Good question, Edward. In the past, the answer would have been simple: To the operating room (OR) for splenectomy or possibly a splenorrhaphy. Given the CT appearance here, I would suspect that this could be a possible grade V injury1 (Figure 3). Your CT certainly demonstrates extravasation of contrast consistent with an active bleed. Indeed, if you were in a solo setting without advanced capabilities to actively observe this patient, and if the patient had associated injuries or manifested any form of hemodynamic instability, the OR would be the next appropriate step.
In most modern trauma centers, however, there is another approach to managing hemodynamically stable patients with splenic injuries. Angiographic embolization is rapidly gaining favor in managing these patients. In the May 2012 issue of the Journal of Trauma, Bhullar et al published an excellent review on angiographic embolization of splenic injuries.2 In their experience at a level 1 trauma center, the addition of angiographic embolization in selected cases significantly decreased the failure rates of nonoperative management in grades IV and V splenic injuries. In grade IV splenic lacerations, a nonoperative failure rate of 23% was reported, whereas in grade V, a nonoperative failure rate of 63% was reported, as would be expected. When angiographic embolization was added, the failure rates dropped to 3% and 9% for grades IV and V, respectively. Indeed, I would recommend angiographic embolization in that subset of patients who have an associated pelvic fracture requiring embolization as well.
Splenic embolization, however, does have its limitations. Success is dependent on many factors such as the operator’s skill, and the availability of equipment and interventional
radiology. Embolization coils, microspheres, absorbable gelatin sponges, endogenous clots, or a vascular plug device have all been employed to embolize the splenic artery.1 One word of caution: Splenic artery embolization may not stop bleeding from the short gastrics due to collateral flow from the left gastric and left gastroepiploic arteries. In this case, the angiographer should be facile with celiac artery arteriography to stem the bleeding.3 Other possible complications include failure of therapy, and transfusion-related risks (reaction, infections, transfusion-related acute lung injury, etc.), as well as shock and coagulopathy. Preservation of the spleen, on the other hand, eliminates the risk for overwhelming postsplenectomy infection, a viable consideration in this woman.

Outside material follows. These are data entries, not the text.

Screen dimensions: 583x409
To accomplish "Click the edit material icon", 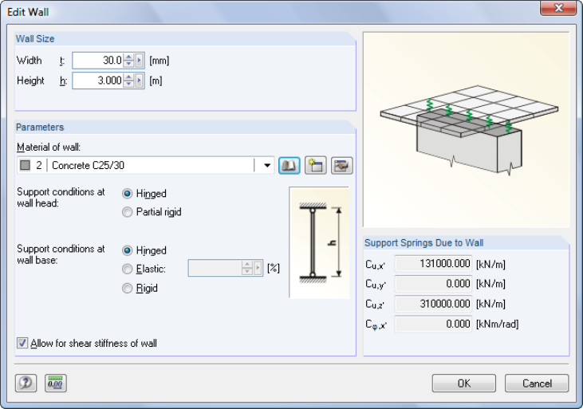I will (342, 166).
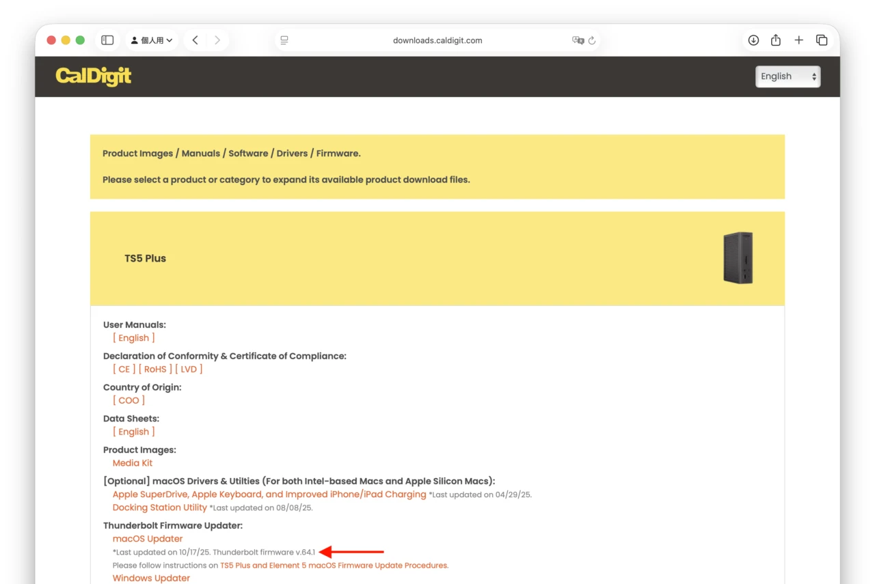Click the translate icon in address bar
The height and width of the screenshot is (584, 875).
(578, 40)
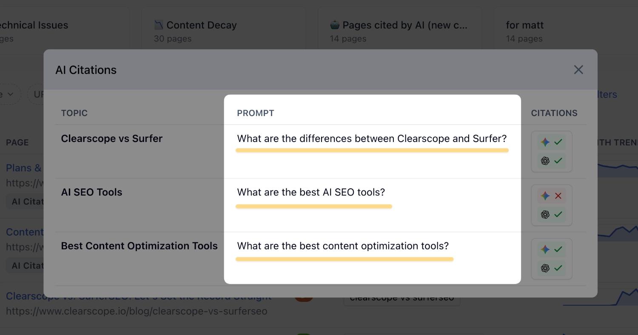The image size is (638, 335).
Task: Click the Pages cited by AI robot icon
Action: [x=335, y=25]
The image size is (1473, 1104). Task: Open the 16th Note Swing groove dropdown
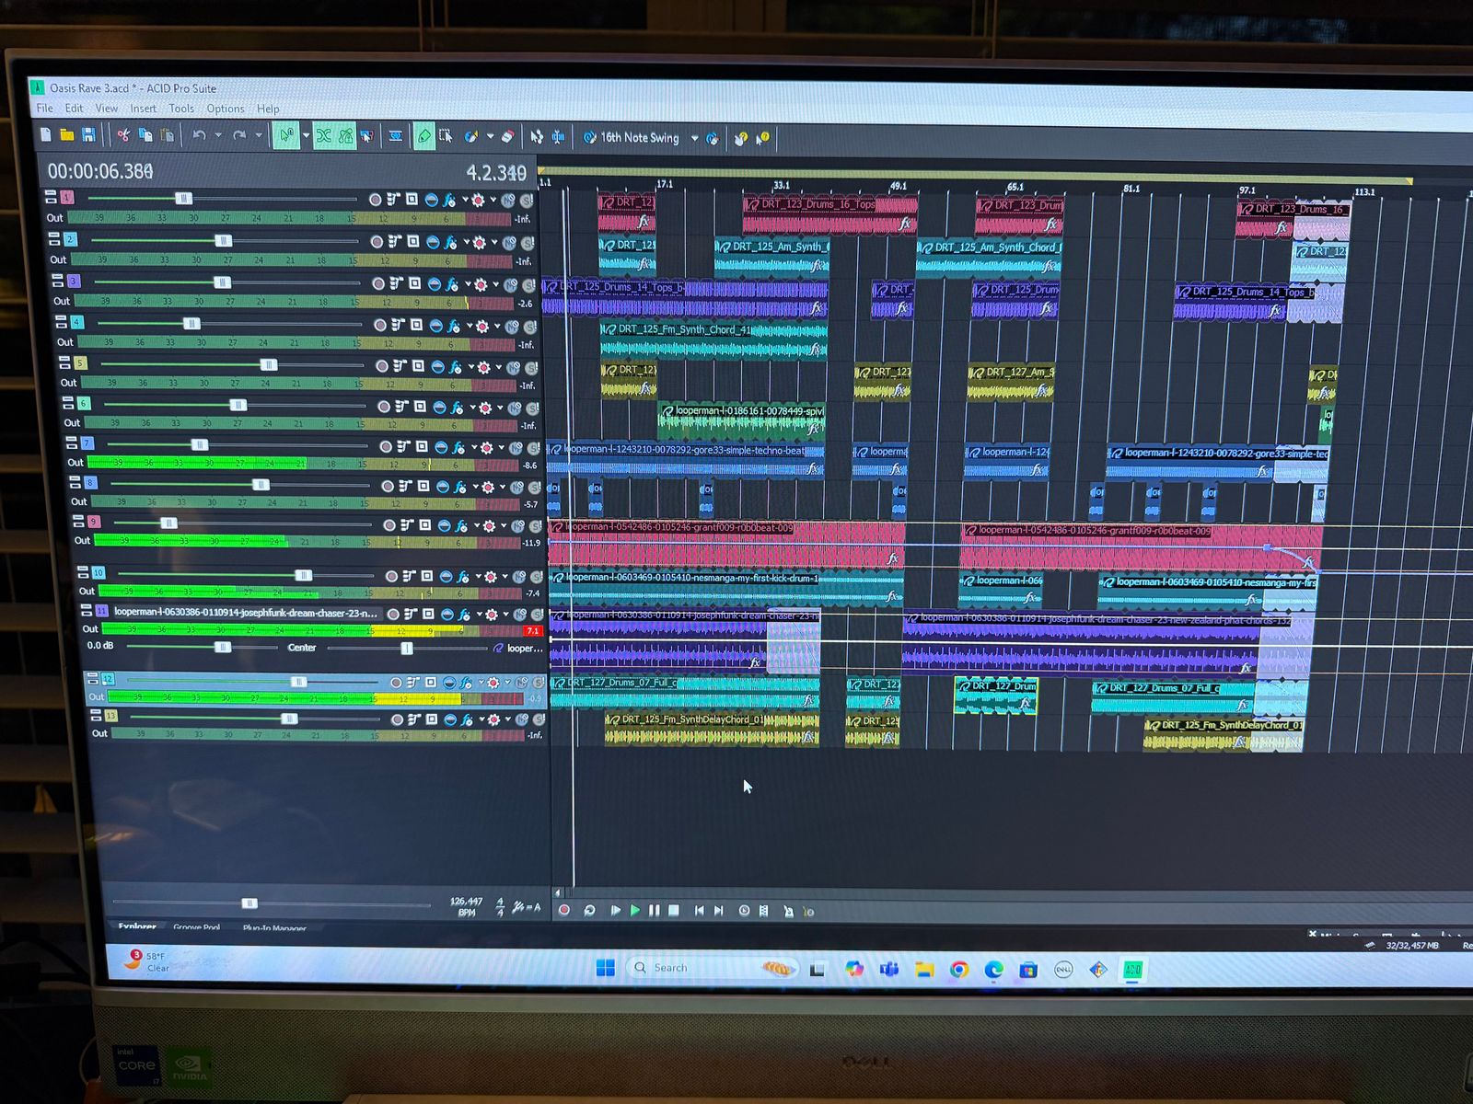(694, 138)
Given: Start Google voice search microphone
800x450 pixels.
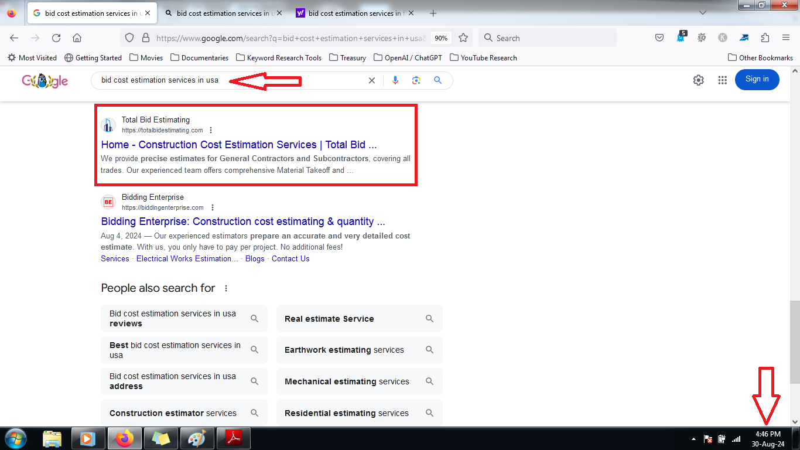Looking at the screenshot, I should pyautogui.click(x=395, y=80).
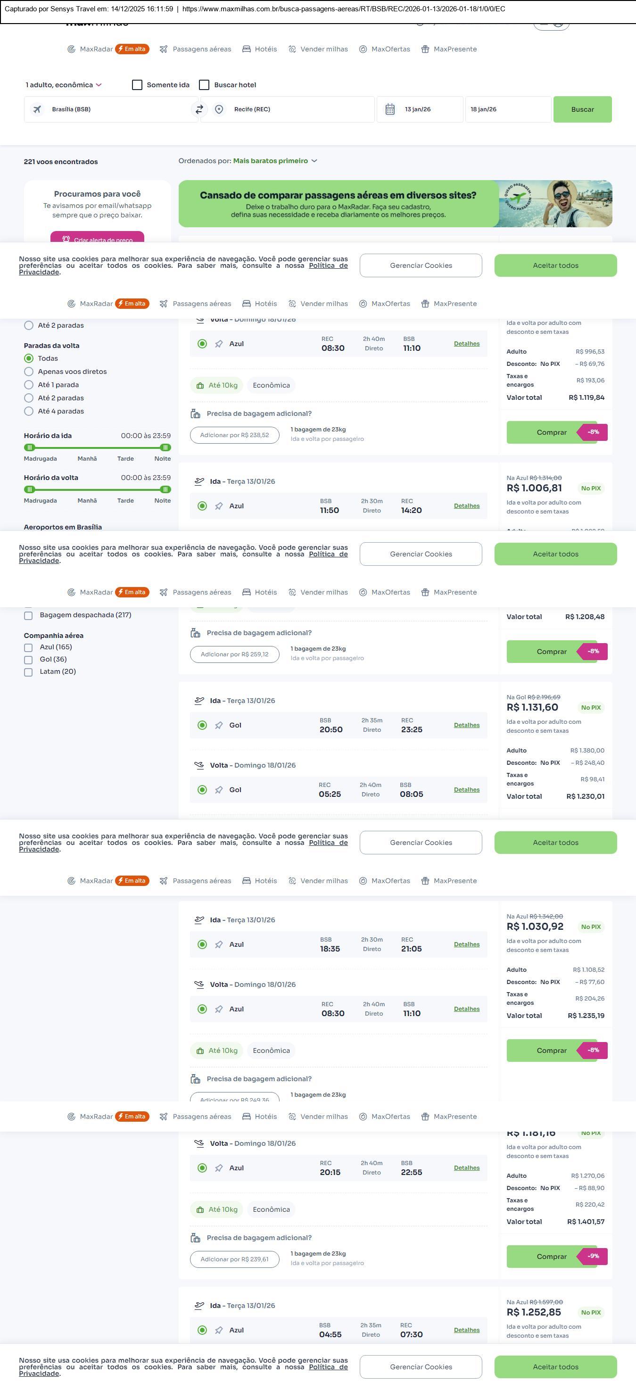Click the calendar icon beside 13 jan/26
This screenshot has width=636, height=1390.
point(390,110)
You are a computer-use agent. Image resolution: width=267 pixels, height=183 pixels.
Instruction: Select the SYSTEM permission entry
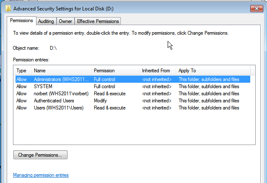(133, 86)
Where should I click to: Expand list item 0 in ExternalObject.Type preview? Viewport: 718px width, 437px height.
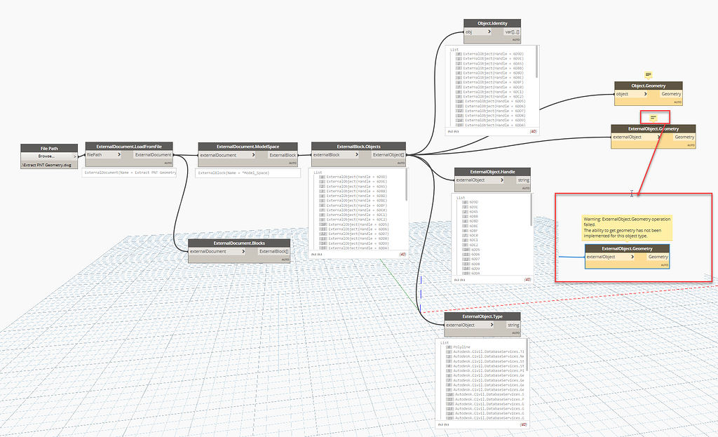(x=447, y=346)
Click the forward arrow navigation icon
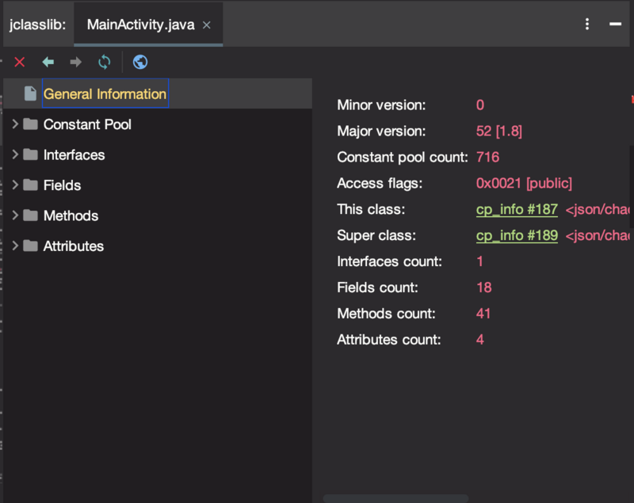This screenshot has height=503, width=634. click(76, 62)
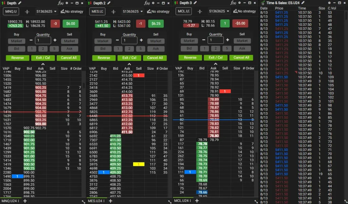The height and width of the screenshot is (204, 348).
Task: Open f(x) functions in Depth panel
Action: click(x=61, y=3)
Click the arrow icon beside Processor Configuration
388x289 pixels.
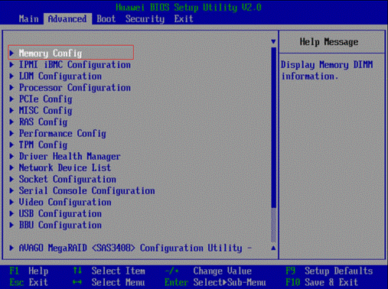pyautogui.click(x=11, y=87)
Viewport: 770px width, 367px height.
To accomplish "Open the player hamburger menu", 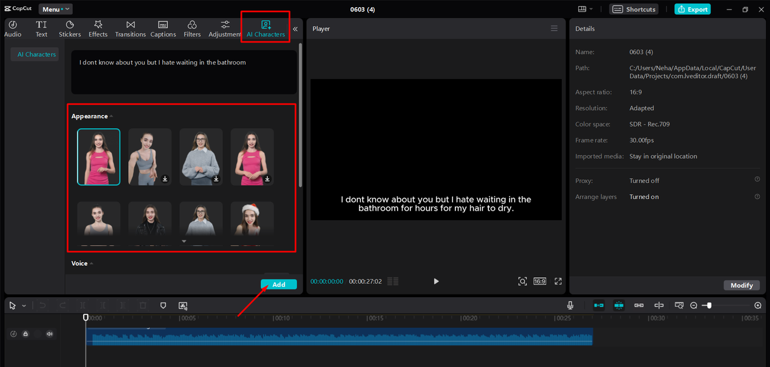I will coord(554,28).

Follow-up is an issue that frequently arises post-discharge. The general recommendation is to avoid any high-risk contact activity for up to three months.4 This would include contact sports or any activity that would risk injury to the LUQ. There also is controversy regarding the question of obtaining a follow-up CT. Repeat CT indications are variable, but a selective approach has been advocated for individuals returning to high-risk activities.5
Given this patient’s clinical presentation and your institution’s interventional radiology capabilities, I would recommend nonoperative management with selective embolization. Our institutional success rate is very high in embolization of these injuries.